Abstract

This study was designed to assess the long-term effects of growth hormone (GH) replacement therapy on bone mass and bone turnover markers in children with isolated GH deficiency (IGHD) and multiple pituitary hormone deficiency (MPHD). Fifty children (35 IGHD, 15 MPHD) receiving GH replacement therapy were enrolled in the study. The patients were followed for 38.6 +/- 15.7 months (1-5 years). Bone mineral density (BMD) of the lumbar region and bone turnover markers [PTH, osteocalcin, bone-specific alkaline phosphatase (boneALP), and the carboxyterminal propeptide of type-1 collagen (CPP-I)] were assessed annually. The height standard deviation score (SDS) of patients with IGHD and MPHD at diagnosis was statistically significant (P = 0.012), and the change in height SDS during 3 years (Deltaheight SDS(3 years)) was statistically similar between these two groups (P = 0.651). The BMD z-scores of the two groups were comparable at the start of GH therapy (P = 0.083), and then increased in both groups similarly during 5 years of GH replacement therapy (F = 0.349, P = 0.567). When the BMD z-scores during 5 years of GH therapy were analysed in the IGHD and MPHD groups separately, it was found that the BMD z-score increased significantly in IGHD (P < 0.001) but the increase was not significant in MPHD (P = 0.140). Multiple regression analysis showed that the change in BMD z-score during 3 years of GH therapy (DeltaBMD z-score(3 years)) was predicted by the BMD z-score and height SDS at the start of GH therapy and by Deltaheight SDS(3 years) in the IGHD group (t = -2.582, P = 0.02; t = 2.322, P = 0.034 and t = 2.908, P = 0.01, respectively). Age and BMD z-score and height SDS at diagnosis were found to have predictive values for the DeltaBMD z-score(3 years) (t = -3.652, P = 0.022; t = -4.073, P = 0.015 and t = 3.389, P = 0.028, respectively) in the MPHD group. The changes in boneALP, osteocalcin, CPP-1 and PTH levels during the therapy were statistically similar between the IGHD and MPHD groups.

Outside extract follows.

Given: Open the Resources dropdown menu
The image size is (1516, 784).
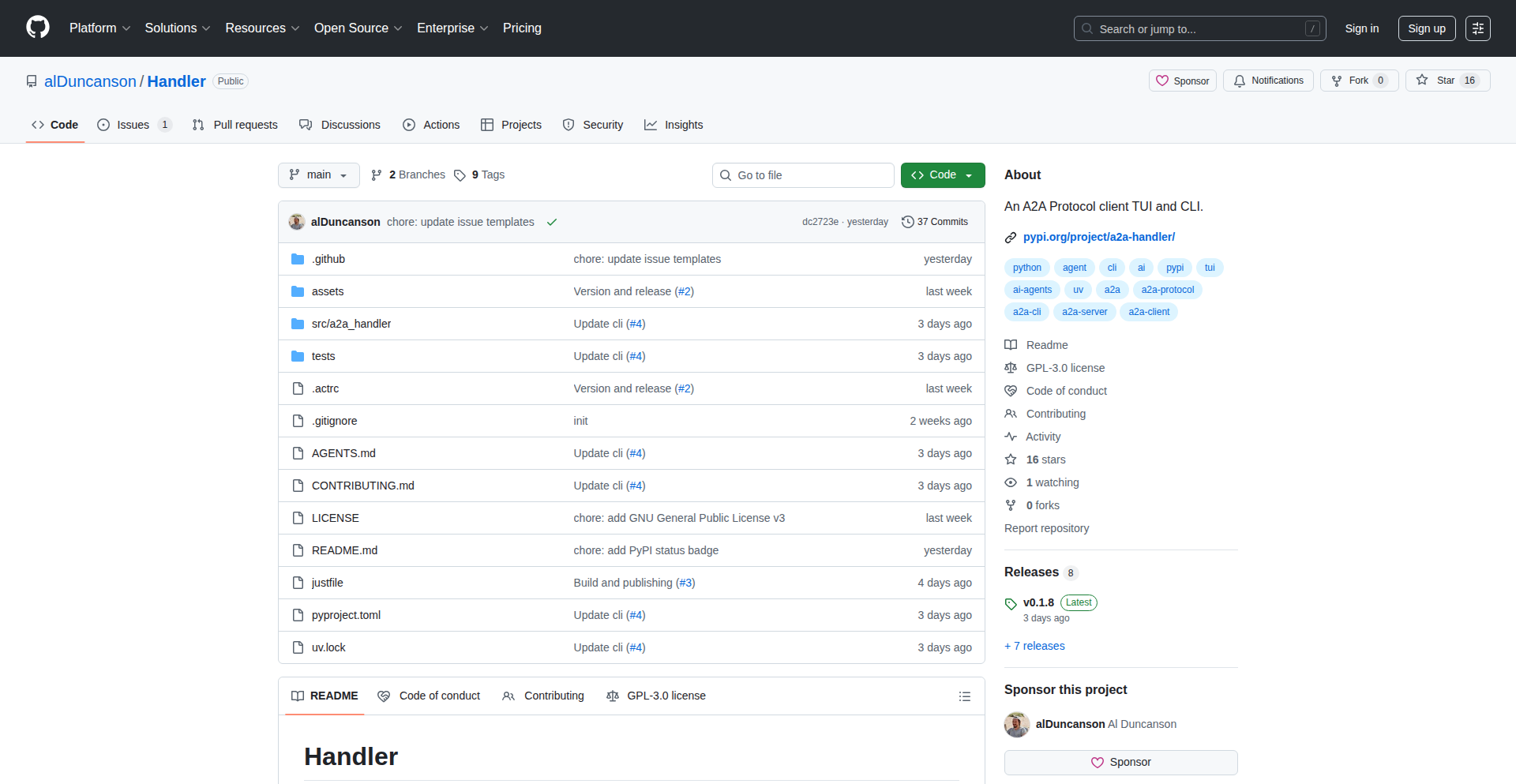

BMD increased during GH therapy in the IGHD and MPHD groups. GH had a positive effect on bone mass in the short as well as the long term. Early diagnosis and treatment could improve peak bone mass in patients with MPHD. The time and dose of sex steroids for pubertal induction and progression, which mimics physiological secretion, might also contribute to bone accretion in patients with MPHD.